▶ _What the task asks_
Rewrite the material starting at the line containing "The image size is (260, 197)." and ending at the line containing "click(333, 655)", swapping "sort arrows" for "sorting arrows" and leaving everything else unchanged.
>> BEGIN Listing
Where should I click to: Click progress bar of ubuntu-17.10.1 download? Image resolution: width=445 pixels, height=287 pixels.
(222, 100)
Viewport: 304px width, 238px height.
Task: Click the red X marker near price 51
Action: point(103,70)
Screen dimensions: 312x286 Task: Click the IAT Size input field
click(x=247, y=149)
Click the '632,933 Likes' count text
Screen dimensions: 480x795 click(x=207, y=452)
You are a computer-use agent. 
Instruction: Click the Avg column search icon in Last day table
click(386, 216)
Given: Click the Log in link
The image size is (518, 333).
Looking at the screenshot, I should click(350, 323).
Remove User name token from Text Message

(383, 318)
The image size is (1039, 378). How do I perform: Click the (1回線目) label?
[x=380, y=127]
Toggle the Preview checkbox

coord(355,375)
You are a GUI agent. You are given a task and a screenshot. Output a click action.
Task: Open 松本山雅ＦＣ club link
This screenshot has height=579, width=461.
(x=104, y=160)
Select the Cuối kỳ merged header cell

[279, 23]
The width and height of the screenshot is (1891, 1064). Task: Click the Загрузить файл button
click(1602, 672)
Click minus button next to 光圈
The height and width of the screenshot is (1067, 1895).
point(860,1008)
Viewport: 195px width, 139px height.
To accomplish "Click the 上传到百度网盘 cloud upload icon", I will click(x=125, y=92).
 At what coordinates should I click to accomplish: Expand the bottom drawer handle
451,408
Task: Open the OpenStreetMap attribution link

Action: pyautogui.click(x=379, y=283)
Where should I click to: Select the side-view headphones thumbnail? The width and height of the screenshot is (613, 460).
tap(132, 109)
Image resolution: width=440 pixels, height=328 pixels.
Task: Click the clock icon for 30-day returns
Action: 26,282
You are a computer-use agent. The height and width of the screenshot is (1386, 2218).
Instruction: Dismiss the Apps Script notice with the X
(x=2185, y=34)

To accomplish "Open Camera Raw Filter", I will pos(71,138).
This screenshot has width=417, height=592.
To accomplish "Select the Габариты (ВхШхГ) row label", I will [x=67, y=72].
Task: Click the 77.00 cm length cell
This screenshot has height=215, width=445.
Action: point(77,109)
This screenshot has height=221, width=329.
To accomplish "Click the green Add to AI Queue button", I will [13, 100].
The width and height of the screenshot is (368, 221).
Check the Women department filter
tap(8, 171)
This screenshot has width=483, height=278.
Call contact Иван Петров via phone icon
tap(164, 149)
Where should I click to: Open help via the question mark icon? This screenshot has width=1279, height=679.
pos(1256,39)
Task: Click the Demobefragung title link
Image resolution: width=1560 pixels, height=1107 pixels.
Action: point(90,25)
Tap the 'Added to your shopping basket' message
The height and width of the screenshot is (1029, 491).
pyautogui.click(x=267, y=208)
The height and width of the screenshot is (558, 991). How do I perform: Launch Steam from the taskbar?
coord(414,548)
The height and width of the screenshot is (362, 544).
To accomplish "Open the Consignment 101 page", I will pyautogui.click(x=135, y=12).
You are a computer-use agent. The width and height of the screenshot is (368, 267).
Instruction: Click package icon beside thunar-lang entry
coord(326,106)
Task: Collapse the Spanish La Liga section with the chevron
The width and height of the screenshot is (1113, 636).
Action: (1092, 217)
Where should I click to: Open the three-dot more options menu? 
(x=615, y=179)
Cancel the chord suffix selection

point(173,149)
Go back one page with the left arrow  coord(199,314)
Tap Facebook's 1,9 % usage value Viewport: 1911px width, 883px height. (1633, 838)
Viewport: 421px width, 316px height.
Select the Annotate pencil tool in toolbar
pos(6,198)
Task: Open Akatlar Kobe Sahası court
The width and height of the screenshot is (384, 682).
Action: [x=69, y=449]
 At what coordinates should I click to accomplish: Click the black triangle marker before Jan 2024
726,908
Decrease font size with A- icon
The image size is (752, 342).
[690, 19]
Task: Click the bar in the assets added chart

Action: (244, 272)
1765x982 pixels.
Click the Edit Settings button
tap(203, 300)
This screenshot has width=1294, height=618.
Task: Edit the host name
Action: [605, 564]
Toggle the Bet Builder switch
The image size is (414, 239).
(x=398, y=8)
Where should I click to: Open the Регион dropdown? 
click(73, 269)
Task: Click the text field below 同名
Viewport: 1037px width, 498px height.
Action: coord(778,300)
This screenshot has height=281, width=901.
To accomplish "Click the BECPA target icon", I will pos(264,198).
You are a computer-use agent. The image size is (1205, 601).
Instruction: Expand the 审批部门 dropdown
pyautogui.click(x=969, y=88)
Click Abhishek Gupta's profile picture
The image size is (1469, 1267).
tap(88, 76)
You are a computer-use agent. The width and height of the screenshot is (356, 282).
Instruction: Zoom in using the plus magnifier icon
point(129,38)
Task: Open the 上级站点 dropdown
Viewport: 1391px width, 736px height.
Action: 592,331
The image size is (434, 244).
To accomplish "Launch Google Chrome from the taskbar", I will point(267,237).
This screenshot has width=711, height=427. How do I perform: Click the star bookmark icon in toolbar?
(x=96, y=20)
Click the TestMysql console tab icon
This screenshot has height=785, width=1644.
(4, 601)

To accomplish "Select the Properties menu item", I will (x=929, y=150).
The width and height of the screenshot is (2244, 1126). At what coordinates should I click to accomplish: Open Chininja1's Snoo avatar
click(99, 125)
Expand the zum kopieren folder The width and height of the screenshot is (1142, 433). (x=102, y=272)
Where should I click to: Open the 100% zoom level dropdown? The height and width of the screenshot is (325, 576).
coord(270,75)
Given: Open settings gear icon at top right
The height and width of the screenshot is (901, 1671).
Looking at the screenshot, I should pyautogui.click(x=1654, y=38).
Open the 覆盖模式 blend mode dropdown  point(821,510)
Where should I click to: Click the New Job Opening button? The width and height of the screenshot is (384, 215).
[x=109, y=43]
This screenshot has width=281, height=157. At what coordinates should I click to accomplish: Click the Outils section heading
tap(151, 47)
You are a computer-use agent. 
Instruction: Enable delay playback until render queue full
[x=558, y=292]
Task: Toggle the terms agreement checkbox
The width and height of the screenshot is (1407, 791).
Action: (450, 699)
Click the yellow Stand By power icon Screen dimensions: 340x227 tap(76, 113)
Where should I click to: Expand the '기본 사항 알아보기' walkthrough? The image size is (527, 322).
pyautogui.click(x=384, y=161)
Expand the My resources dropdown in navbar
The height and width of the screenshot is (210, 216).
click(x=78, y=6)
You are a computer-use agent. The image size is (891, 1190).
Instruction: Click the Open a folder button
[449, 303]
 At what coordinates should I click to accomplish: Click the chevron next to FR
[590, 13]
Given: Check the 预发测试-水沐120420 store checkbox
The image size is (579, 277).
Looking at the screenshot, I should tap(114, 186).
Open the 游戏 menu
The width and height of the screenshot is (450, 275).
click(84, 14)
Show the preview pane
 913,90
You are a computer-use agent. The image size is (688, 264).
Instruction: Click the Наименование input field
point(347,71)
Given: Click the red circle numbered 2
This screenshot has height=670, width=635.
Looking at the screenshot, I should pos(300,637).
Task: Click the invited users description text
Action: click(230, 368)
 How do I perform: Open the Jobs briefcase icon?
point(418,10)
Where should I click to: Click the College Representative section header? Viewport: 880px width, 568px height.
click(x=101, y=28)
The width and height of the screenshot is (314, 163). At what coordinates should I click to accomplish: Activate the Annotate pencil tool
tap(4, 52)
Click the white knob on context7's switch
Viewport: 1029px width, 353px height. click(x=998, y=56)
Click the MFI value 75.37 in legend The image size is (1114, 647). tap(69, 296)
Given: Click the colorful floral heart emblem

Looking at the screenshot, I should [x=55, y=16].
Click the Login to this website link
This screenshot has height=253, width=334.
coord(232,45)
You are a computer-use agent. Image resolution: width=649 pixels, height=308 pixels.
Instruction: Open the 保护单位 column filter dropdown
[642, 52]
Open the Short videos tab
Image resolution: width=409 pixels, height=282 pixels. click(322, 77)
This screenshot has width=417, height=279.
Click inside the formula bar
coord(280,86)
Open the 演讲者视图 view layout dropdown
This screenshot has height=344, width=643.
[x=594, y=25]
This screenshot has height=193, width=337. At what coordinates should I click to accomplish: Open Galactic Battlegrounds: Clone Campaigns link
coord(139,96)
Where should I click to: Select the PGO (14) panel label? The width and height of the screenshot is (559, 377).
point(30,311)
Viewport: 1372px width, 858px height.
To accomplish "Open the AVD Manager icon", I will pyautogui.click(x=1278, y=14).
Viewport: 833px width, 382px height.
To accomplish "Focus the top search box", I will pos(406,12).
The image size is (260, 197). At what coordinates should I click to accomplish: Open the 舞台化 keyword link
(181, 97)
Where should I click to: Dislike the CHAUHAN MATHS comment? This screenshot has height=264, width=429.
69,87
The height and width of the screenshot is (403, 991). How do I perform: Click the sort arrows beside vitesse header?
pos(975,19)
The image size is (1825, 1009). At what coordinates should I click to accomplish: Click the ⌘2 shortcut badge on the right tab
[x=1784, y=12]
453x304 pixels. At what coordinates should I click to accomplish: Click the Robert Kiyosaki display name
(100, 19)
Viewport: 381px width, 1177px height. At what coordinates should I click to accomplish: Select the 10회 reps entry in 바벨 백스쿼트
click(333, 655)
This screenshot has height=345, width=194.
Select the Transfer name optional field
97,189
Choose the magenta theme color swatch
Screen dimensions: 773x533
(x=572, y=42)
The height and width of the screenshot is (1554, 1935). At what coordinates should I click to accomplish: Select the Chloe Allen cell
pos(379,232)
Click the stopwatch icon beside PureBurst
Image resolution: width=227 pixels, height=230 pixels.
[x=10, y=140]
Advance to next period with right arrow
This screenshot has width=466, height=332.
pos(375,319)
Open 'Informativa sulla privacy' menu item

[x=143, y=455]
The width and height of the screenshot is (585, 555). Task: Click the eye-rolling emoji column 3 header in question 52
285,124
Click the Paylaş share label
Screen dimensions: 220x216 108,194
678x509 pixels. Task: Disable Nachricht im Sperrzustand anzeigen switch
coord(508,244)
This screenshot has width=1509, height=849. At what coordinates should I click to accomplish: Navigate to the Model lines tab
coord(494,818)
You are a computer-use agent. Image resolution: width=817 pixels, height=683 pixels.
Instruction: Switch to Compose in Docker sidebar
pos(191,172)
>> END Listing
▶ _Solution_
The image size is (260, 197). At what coordinates should I click to accomplish: Open the 舞台化 keyword link
(181, 97)
Where should I click to: Dislike the CHAUHAN MATHS comment? This screenshot has height=264, width=429.
69,87
The height and width of the screenshot is (403, 991). How do I perform: Click the sorting arrows beside vitesse header?
pos(975,19)
The image size is (1825, 1009). At what coordinates should I click to accomplish: Click the ⌘2 shortcut badge on the right tab
[x=1784, y=12]
453x304 pixels. At what coordinates should I click to accomplish: Click the Robert Kiyosaki display name
(100, 19)
Viewport: 381px width, 1177px height. At what coordinates should I click to accomplish: Select the 10회 reps entry in 바벨 백스쿼트
click(333, 655)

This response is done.